Он много трудился. Старался много трудиться, но его подводило воображение. Он был мечтателем. Слушал учителя, слушал, а после не мог припомнить, в какой миг слушать перестал. Он смотрел на страницу в книге и натыкался на какое-то слово, и это слово уводило его куда-то, — но не концу предложения. Он сам говорил мне об этом. Учителя рассердились на него, а потом и на меня рассердились, и я поговорила с Феликсом, тогда-то он мне все и рассказал. Сказал, мама, ну что я могу поделать? Я хочу учиться. Знаю, как это важно, учиться. Но мне нужно столько всего обдумать. Я стараюсь сдерживать мысль, но у меня не всегда получается. Она глотает меня — так, точно ей пить хочется, а я стакан воды. Что я могу поделать?
Я не могла сердиться на него. Как я могла на него сердиться? Я думаю, инспектор, что официантом он все же не стал бы. Но и врачом, наверное, тоже. Он мог бы сочинять книги, петь, писать картины. Создал бы что-то прекрасное. Он уже был прекрасен и все, что он делал, было прекрасно, но другие не видели его таким, каким видела я. А могли бы.
Но нет, не видели. Не видели, пока он не погиб. Особой популярностью Феликс не пользовался. Отчасти, я думаю, из-за его мечтательности, но главным образом потому, что он приехал из Африки. Он был британцем, англичанином, лондонцем, но приехал из Африки. Поэтому учителя были недовольны его отношением к учебе, а дети, остальные дети — цветом его кожи. Даже черные дети, инспектор. Особенно черные. Они говорили, что Феликс уж слишком черный. Прозвали его Африкой, как будто само это слово уже оскорбительно. Иногда били его. Били, смеялись и говорили, если тебе так больно, чего ж у тебя даже синяков не остается, почему мы ни одного ни разу не видели?
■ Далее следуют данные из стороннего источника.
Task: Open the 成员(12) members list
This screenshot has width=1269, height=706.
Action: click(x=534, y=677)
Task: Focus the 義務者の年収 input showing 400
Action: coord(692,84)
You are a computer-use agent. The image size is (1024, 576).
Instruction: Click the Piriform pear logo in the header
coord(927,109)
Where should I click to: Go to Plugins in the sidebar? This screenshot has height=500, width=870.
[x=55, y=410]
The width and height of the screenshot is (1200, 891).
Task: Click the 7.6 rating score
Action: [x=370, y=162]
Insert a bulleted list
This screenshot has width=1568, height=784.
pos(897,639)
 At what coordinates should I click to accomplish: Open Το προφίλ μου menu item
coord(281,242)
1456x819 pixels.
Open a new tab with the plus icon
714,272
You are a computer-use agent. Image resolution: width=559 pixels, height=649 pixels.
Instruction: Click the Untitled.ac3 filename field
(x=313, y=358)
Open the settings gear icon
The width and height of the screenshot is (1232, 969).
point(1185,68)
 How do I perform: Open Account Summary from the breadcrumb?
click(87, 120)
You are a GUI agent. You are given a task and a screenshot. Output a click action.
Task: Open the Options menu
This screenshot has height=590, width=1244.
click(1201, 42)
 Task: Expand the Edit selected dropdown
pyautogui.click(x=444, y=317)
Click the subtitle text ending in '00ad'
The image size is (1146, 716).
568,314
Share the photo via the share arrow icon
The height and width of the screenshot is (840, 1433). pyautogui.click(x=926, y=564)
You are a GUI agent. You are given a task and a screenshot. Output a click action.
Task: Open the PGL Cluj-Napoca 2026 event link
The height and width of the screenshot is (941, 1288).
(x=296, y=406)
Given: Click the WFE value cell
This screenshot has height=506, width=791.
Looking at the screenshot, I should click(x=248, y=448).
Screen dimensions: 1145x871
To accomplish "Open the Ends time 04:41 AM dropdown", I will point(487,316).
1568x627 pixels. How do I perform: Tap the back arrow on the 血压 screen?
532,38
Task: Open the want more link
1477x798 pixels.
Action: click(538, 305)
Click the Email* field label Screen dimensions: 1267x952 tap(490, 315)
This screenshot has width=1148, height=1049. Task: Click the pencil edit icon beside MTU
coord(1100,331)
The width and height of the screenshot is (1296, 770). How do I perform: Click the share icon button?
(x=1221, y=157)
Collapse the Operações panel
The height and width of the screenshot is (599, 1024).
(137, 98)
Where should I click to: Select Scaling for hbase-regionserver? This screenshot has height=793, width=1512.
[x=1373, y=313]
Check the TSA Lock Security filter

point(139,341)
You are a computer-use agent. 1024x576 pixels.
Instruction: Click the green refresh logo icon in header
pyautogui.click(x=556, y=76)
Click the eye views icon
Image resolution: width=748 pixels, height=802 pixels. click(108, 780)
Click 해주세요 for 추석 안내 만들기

Это происходило и в школе, и вне школы, и до уроков, и после. Феликс только плечами пожимал. Говорил мне, не волнуйся, мама, не плачь. Я сам виноват, наверняка, сам. Не плачь. А мне хотелось, чтобы его отец был жив, был здесь, с нами. Ведь отец для этого и нужен, правильно? Чтобы защищать семью. Я пыталась, но у меня ничего не получалось, ничего, ничего. Я могла бы ходить с ним в школу, из школы, но это кончилось бы тем, что спасаться бегством пришлось бы нам обоим. Могла попробовать поговорить с родителями, но тогда Феликс увидел бы, как на его мать орут, как ее оплевывают, как над ней смеются, и понял бы то, что понимать ему было, как я считала, рано — понял бы, что о нас думают люди, что они думают о месте, в котором мы родились, чего мы, по их мнению, стоим. Я разговаривала в школе с учителями, с директором, они кивали, принимали участливый вид и уверяли меня, что мальчики всегда дерутся, так уж принято в этой стране, миссис Эйби. В этой стране. Как будто она — их страна, а не моя, не страна моего сына. Так принято. Вроде как постановлено, решено и никогда не изменится. Я эти слова слышала и прежде, инспектор. В тех местах, откуда я родом, такие слова — что-то вроде лекарства, они позволяют быстрее справляться с болью. Но не здесь же. Не в Величайшем из городов мира.